(Collected data)
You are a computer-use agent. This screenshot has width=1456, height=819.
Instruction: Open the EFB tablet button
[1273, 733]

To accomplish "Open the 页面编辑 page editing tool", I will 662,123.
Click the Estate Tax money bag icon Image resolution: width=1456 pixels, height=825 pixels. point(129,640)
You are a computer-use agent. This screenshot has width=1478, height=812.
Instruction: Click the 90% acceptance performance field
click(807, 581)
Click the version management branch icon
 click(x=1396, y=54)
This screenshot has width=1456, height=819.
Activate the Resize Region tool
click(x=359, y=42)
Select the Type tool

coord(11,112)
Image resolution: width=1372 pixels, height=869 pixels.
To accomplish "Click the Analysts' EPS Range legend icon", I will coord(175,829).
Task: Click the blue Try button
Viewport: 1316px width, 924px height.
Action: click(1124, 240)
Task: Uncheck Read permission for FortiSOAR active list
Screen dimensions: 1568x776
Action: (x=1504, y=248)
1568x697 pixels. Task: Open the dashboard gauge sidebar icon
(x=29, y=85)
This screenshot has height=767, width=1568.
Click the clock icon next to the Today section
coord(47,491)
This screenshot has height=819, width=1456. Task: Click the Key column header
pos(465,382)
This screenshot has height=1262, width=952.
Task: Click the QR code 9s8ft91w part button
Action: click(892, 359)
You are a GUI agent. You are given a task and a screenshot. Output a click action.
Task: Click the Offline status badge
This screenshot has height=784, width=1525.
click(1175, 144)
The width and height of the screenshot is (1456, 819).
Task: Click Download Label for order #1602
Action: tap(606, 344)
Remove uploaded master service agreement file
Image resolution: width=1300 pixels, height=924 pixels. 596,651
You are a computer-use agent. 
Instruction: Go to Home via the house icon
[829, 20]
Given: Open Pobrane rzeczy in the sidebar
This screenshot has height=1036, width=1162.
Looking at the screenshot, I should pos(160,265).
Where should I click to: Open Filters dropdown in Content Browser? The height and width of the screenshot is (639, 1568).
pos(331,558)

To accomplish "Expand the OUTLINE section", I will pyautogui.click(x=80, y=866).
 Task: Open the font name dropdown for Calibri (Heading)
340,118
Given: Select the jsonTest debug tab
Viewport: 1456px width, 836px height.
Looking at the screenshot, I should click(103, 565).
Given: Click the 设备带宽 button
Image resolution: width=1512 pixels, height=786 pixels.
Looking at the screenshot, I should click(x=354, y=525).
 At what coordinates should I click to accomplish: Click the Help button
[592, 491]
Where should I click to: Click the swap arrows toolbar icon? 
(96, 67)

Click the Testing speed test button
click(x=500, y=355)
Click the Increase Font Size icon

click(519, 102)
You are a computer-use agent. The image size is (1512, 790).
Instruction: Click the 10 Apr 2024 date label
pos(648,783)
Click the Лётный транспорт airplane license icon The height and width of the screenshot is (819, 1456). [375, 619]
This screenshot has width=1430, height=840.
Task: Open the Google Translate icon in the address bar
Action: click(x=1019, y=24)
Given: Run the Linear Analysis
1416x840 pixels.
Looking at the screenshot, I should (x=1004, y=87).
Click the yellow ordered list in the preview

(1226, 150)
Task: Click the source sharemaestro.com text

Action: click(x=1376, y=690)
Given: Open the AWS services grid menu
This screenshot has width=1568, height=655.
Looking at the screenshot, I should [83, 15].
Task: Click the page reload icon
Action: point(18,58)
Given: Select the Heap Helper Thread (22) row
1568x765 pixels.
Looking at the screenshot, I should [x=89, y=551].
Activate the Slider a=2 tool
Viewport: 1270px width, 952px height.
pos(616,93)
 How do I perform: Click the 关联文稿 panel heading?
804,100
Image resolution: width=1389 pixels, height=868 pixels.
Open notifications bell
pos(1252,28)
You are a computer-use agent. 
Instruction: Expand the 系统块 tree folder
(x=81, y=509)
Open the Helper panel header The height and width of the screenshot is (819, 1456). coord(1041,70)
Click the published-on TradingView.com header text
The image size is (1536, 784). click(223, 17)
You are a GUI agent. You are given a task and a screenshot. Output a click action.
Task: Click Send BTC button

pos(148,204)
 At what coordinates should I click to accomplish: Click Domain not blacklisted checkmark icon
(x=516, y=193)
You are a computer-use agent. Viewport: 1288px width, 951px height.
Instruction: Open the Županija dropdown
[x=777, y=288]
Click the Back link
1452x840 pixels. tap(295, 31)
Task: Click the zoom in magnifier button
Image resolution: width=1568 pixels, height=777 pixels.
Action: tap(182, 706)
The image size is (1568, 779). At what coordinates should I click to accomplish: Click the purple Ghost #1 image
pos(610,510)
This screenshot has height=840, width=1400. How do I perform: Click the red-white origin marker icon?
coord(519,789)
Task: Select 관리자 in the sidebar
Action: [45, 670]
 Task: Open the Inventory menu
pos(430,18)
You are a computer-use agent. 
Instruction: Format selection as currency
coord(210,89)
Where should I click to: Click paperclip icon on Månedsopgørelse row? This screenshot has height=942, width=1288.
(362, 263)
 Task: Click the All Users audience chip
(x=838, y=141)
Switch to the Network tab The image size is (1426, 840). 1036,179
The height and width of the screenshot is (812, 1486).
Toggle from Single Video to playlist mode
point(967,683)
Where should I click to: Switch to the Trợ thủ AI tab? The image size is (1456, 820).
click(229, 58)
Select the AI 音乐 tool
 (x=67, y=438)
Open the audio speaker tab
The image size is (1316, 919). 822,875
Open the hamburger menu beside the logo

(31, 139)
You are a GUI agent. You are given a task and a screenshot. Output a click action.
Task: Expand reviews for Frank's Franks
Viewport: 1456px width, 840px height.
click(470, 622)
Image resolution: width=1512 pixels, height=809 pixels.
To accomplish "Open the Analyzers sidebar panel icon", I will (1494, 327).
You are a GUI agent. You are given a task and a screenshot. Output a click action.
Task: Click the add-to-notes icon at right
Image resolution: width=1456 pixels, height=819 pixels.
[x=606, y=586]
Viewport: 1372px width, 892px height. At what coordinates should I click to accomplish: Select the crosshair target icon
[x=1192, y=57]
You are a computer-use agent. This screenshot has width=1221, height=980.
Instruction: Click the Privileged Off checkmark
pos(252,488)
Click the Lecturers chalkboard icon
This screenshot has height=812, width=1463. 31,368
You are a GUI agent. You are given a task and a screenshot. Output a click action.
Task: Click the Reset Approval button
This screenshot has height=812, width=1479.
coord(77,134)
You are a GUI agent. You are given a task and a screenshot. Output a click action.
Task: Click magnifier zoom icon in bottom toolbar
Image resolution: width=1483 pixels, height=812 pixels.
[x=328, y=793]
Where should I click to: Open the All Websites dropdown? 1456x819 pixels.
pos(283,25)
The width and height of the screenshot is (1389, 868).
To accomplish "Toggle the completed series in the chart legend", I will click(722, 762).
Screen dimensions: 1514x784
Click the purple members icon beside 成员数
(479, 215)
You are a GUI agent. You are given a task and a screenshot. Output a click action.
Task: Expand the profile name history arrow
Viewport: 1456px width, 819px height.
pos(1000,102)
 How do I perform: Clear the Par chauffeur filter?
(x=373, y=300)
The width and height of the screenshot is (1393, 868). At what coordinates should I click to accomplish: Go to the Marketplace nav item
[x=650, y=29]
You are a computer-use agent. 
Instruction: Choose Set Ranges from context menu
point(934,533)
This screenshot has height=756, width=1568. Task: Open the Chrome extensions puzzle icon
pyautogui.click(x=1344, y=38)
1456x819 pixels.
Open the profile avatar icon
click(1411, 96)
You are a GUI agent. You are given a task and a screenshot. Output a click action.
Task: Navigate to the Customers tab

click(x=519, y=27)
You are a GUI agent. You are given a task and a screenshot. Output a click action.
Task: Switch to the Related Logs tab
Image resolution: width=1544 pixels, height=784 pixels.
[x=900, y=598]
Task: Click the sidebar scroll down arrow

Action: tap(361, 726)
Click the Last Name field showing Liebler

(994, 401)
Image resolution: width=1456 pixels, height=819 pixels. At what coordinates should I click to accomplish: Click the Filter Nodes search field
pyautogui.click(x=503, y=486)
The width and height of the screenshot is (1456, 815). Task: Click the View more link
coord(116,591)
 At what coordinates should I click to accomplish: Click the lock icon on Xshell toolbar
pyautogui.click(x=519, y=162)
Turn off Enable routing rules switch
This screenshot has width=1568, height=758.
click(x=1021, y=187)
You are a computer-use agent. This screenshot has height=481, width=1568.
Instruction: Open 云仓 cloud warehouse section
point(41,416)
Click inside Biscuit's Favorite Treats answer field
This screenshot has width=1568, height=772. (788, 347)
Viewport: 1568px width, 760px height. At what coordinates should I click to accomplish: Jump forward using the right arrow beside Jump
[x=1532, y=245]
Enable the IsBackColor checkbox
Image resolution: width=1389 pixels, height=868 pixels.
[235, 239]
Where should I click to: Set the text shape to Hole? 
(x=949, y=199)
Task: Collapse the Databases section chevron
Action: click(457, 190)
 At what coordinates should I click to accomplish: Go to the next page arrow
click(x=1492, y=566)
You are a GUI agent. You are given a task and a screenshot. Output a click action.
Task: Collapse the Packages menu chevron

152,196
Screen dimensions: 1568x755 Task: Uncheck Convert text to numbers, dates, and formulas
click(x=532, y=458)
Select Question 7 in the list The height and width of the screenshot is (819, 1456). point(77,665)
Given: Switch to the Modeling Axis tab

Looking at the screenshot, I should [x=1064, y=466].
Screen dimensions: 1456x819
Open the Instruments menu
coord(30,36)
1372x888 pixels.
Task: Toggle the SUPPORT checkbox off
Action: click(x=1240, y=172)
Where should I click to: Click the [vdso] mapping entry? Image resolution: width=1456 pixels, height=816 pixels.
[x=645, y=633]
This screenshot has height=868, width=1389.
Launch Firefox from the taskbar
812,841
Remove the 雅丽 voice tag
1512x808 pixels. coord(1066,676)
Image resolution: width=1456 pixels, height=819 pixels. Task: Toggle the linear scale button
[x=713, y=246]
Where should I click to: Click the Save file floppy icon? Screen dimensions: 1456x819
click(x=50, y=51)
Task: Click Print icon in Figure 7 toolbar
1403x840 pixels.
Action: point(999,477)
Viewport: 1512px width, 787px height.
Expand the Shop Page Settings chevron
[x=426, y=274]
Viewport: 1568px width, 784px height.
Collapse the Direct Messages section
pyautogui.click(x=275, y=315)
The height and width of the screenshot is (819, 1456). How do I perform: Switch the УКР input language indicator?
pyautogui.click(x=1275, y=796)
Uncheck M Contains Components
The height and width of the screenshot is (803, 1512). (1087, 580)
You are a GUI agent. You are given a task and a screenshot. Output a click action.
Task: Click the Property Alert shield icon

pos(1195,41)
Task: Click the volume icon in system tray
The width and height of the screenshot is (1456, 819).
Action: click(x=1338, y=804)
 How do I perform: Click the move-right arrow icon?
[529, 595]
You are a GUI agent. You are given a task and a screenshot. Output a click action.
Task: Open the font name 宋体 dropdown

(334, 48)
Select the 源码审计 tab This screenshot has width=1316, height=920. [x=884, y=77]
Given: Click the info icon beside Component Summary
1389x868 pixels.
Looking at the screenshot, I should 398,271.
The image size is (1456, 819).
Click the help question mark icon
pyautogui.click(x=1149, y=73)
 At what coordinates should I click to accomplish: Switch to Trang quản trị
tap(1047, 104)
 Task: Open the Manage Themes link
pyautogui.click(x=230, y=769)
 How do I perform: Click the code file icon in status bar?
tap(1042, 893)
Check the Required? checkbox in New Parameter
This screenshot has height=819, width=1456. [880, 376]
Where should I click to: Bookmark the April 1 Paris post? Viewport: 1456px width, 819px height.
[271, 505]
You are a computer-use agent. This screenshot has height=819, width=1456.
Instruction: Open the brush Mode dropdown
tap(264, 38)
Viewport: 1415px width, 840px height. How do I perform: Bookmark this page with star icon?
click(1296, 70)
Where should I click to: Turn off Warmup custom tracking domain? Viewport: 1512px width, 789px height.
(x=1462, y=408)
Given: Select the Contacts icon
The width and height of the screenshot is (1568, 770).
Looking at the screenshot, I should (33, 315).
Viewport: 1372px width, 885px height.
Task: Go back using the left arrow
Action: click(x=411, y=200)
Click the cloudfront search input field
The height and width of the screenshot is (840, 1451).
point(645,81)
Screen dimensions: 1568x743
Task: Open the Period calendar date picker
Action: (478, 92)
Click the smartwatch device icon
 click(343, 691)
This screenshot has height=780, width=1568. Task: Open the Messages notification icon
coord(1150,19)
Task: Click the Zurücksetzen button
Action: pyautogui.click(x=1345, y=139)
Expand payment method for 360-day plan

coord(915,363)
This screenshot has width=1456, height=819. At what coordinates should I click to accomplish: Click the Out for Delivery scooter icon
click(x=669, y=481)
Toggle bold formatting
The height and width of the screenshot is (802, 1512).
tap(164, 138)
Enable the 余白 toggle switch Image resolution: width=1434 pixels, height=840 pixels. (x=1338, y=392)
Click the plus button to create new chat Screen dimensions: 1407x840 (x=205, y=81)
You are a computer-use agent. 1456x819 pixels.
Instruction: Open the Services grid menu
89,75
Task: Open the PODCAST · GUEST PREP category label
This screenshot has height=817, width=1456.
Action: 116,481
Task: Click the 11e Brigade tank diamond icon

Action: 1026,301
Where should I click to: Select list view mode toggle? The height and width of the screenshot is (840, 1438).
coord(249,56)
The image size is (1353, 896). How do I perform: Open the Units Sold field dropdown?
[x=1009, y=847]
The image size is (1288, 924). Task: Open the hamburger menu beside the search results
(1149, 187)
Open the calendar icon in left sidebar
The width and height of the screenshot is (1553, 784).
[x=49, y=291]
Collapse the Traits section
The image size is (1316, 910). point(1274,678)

#### Work to be completed
Look through the data and show every line containing "magnifier".

#### Answer to the problem
Task: Click the zoom in magnifier button
Task: Click magnifier zoom icon in bottom toolbar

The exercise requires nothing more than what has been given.